A senadora Daniella Ribeiro (PP) fez um relato emocionado e contundente sobre violência doméstica na manhã desta sexta-feira (10), durante um seminário realizado no Tribunal de Justiça da Paraíba (TJPB) que debateu o enfrentamento à violência contra a mulher.
Diante de desembargadores, juízes e ministros do Superior Tribunal de Justiça (STJ), a parlamentar — que também é coordenadora nacional do programa “Antes que Aconteça” — revelou episódios de abuso vividos durante o período em que foi casada com um juiz paraibano. Sem citar o nome do ex-companheiro, Daniella descreveu momentos de sofrimento, controle psicológico e agressões.
Em um dos trechos mais marcantes do depoimento, a senadora afirmou ter sido vítima de violência física dentro de casa.
“Enquanto o senhor estava no seu apartamento, muitas vezes eu estava debaixo de um travesseiro sendo sufocada. E a pessoa que fazia isso, do lado de fora, era um mestre em ser socialmente agradável”, declarou, dirigindo-se a um dos presentes no evento.
Durante o relato, Daniella também destacou as dificuldades para romper o ciclo de violência e o impacto psicológico provocado pelo comportamento do agressor.

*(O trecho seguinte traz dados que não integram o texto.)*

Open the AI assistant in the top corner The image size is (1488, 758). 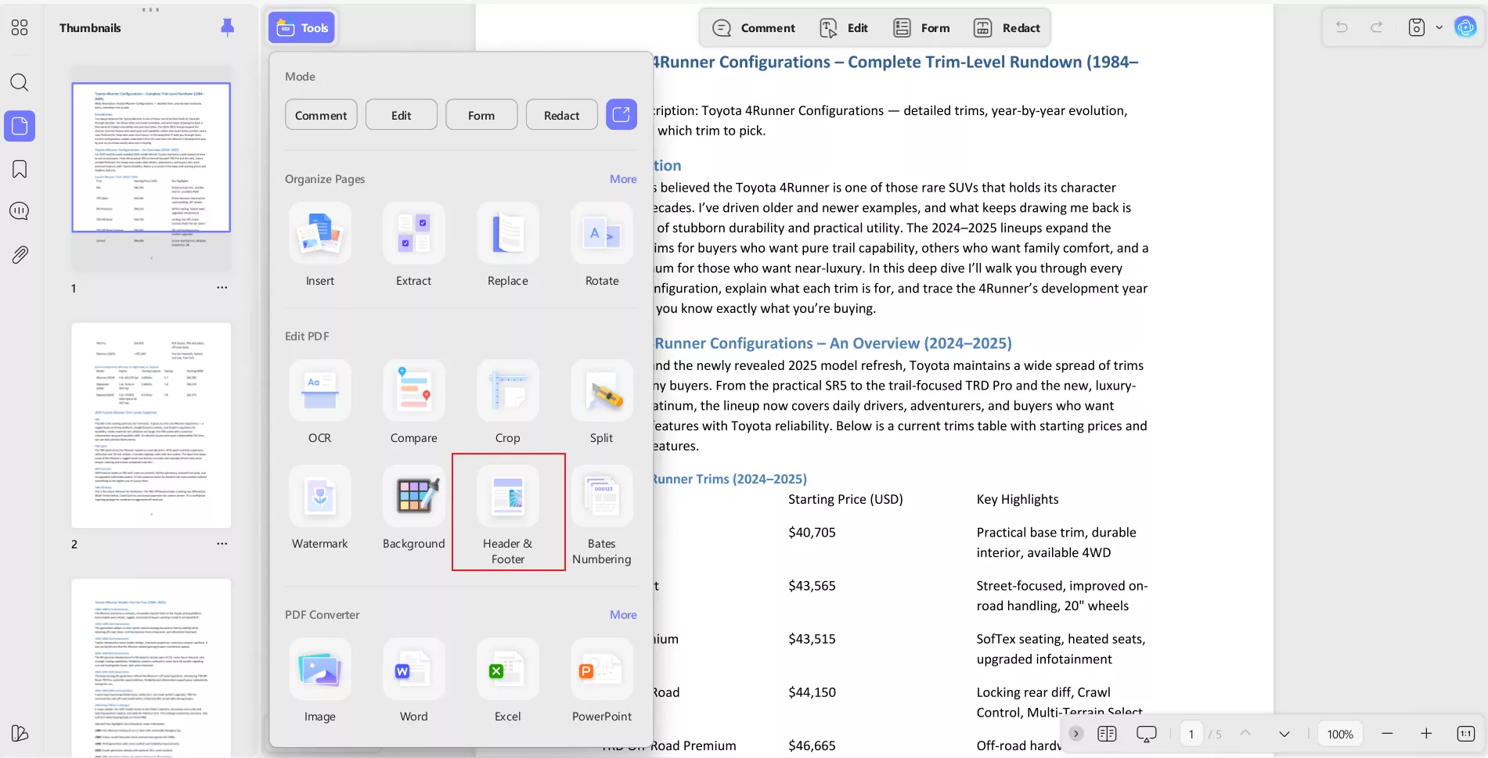[x=1465, y=27]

“O abusador faz você acreditar que a culpa é sua. Ele cria situações que fazem você duvidar da própria sanidade”, afirmou.
A senadora revelou ainda que, em um dos episódios de controle, chegou a ser obrigada a fazer uma tatuagem com a assinatura do então companheiro para obter permissão para viajar. Após o fim do relacionamento, o nome foi coberto por uma flor.

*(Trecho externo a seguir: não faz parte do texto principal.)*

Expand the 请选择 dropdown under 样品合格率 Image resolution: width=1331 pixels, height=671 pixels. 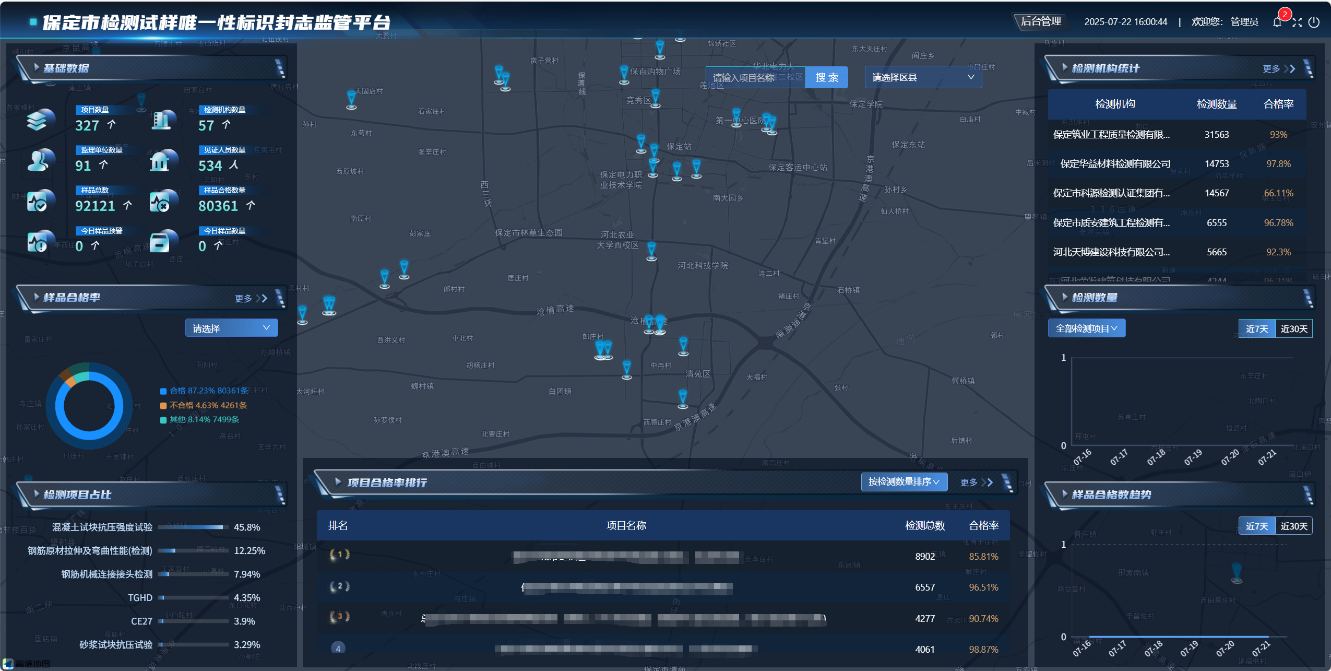point(231,328)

Ela também relembrou o período em que disputou a Prefeitura de Campina Grande, em 2012. Segundo Daniella, foi nesse momento que o ex-marido passou a exercer um controle ainda mais rígido sobre sua rotina e suas relações pessoais.
“Ele escolhia quem podia se aproximar de mim e chegou a me afastar até da minha família. Meu pai ficava triste sem entender o que estava acontecendo”, relatou.
O depoimento emocionou os participantes do seminário e reforçou a importância do debate sobre violência doméstica, especialmente em ambientes institucionais e no sistema de Justiça.